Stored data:
**********

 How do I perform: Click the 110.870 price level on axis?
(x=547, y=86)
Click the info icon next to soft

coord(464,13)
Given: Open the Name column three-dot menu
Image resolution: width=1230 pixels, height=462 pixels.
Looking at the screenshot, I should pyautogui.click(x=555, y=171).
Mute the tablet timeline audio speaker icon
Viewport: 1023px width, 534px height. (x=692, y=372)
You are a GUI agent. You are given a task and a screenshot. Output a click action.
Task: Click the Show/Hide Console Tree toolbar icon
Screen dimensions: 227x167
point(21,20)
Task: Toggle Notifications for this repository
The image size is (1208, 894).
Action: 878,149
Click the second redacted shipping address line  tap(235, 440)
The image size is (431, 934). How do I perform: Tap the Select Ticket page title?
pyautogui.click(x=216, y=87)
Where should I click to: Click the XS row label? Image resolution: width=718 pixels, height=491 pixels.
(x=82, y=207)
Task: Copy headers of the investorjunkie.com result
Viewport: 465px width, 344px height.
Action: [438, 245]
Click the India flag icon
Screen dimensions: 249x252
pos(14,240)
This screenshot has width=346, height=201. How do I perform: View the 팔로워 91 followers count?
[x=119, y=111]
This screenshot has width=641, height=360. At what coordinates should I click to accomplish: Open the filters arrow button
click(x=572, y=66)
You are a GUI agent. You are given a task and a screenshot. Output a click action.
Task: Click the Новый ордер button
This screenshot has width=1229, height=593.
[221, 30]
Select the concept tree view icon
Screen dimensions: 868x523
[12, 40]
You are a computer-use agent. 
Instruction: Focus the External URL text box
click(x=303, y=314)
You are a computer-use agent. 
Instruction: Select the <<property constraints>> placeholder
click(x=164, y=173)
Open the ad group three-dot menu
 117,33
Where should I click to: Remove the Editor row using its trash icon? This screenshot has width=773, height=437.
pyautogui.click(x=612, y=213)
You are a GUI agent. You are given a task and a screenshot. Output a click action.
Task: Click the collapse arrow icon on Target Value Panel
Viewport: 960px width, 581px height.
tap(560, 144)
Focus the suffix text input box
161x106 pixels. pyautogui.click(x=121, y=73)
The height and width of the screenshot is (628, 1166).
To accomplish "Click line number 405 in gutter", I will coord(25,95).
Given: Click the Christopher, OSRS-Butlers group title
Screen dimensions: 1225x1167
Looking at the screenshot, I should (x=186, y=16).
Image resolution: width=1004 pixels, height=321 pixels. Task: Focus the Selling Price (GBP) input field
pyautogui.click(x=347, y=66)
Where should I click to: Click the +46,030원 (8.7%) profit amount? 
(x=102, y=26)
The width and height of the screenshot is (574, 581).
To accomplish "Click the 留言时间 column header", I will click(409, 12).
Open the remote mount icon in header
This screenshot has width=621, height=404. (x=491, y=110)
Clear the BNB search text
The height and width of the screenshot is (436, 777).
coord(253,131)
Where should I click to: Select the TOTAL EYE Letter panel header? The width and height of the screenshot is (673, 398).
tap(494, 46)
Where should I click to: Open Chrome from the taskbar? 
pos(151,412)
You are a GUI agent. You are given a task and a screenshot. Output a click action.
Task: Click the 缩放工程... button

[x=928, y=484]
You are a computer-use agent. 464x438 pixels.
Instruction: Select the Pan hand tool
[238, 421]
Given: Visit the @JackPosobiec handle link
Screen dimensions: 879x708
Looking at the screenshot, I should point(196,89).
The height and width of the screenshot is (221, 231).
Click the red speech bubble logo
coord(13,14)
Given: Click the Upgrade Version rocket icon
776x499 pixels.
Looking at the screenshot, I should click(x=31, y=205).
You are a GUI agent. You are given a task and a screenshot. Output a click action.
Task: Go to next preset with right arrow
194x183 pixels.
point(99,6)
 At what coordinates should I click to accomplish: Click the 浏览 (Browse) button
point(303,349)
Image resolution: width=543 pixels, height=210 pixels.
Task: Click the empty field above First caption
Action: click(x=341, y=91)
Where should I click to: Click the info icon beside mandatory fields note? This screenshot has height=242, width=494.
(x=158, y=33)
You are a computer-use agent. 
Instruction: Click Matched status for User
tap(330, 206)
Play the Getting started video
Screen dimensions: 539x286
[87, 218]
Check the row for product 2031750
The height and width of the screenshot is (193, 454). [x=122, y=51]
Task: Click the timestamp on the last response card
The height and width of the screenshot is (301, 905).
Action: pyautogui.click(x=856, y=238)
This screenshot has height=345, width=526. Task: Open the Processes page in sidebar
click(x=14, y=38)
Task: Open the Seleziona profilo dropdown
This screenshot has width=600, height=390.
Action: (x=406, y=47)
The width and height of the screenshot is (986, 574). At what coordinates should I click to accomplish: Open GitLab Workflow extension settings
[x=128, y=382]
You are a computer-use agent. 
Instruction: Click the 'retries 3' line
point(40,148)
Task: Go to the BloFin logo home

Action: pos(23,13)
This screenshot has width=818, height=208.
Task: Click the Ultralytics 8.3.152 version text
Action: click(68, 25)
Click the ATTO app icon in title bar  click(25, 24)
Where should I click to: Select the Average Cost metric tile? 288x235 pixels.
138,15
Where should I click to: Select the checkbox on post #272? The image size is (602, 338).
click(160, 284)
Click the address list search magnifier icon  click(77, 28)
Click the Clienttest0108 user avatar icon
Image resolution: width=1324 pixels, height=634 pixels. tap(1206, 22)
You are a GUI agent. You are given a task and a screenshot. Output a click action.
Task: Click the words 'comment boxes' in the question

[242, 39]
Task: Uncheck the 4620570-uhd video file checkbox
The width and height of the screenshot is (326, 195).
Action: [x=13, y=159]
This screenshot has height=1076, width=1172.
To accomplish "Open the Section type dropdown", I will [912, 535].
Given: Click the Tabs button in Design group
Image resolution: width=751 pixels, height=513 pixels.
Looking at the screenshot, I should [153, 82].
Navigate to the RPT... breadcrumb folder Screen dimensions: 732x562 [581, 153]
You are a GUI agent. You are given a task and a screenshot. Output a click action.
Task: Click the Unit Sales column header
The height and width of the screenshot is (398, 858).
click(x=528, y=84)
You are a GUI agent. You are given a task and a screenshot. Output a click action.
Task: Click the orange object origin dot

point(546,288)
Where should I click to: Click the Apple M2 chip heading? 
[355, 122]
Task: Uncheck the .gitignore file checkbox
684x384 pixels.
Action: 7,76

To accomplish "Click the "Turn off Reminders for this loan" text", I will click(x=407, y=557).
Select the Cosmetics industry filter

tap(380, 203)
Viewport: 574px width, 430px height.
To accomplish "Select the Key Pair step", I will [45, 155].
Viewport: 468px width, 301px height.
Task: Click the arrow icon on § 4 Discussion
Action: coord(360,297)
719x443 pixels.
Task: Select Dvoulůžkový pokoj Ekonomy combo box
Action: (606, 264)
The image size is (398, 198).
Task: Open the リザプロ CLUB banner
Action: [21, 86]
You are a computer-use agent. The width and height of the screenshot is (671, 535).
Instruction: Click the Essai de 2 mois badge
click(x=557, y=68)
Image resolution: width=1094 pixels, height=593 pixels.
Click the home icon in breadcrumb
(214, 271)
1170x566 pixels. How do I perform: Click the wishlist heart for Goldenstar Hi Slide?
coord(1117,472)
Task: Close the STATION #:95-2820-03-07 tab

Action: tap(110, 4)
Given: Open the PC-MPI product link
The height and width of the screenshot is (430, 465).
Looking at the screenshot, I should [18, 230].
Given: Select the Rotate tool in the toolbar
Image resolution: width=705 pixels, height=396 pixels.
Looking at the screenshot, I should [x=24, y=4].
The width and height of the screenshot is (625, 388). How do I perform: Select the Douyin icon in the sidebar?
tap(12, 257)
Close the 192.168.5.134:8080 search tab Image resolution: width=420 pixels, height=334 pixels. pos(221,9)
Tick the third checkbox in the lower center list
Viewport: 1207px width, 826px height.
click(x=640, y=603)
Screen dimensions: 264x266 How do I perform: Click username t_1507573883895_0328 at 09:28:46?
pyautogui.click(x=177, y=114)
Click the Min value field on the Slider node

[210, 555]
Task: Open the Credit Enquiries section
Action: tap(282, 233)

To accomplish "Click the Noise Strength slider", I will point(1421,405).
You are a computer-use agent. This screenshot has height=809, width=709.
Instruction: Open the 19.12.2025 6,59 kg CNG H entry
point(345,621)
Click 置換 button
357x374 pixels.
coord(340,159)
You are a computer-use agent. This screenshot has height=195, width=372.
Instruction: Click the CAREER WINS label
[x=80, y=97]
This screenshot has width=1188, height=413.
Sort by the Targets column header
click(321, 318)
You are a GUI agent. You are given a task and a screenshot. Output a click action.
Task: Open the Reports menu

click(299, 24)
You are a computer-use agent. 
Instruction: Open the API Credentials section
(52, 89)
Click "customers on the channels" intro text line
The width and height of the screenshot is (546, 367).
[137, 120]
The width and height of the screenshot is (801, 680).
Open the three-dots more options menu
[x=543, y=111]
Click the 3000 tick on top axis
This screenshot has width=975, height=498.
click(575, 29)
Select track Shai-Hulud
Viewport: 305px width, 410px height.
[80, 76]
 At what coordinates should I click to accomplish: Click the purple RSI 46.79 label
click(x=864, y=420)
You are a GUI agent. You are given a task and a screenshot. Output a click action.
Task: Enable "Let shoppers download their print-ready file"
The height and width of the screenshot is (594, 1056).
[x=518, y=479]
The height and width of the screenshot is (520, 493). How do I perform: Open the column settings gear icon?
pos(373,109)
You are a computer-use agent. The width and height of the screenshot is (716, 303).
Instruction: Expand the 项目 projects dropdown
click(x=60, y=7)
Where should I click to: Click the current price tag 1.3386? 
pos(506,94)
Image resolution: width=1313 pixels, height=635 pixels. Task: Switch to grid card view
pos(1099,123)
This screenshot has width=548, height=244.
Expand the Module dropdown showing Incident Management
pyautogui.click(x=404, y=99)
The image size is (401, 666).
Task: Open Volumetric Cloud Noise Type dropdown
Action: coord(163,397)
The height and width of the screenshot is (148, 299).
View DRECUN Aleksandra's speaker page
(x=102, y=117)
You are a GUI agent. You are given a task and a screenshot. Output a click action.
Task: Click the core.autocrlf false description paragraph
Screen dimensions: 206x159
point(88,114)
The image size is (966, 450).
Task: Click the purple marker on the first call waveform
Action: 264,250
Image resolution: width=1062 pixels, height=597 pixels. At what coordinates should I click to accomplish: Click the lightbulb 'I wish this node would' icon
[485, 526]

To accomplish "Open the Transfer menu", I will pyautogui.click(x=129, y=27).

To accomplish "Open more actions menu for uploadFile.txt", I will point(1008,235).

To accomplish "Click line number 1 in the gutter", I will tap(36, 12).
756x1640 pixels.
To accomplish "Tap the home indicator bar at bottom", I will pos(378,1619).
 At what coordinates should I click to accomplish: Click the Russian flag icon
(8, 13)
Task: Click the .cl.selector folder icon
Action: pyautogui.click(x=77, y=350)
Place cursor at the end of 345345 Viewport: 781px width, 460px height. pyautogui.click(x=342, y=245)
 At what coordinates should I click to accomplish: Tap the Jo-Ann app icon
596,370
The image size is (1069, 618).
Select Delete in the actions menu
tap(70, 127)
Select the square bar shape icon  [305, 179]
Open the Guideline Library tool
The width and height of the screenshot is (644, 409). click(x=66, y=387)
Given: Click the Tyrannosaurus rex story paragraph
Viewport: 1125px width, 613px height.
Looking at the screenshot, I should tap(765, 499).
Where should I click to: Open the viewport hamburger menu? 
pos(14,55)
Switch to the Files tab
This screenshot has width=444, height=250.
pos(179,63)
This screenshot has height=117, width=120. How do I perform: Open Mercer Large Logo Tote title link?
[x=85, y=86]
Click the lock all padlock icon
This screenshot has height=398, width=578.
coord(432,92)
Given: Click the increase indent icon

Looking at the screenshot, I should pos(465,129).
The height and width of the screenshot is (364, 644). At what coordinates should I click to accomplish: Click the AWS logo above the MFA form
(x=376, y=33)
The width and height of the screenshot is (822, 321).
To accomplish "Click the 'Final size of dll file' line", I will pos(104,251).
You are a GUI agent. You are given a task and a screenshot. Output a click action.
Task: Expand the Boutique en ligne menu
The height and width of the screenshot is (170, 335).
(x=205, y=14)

**********

Across all lines of the data above, count those that contain the word "search", giving the number without further comment.

3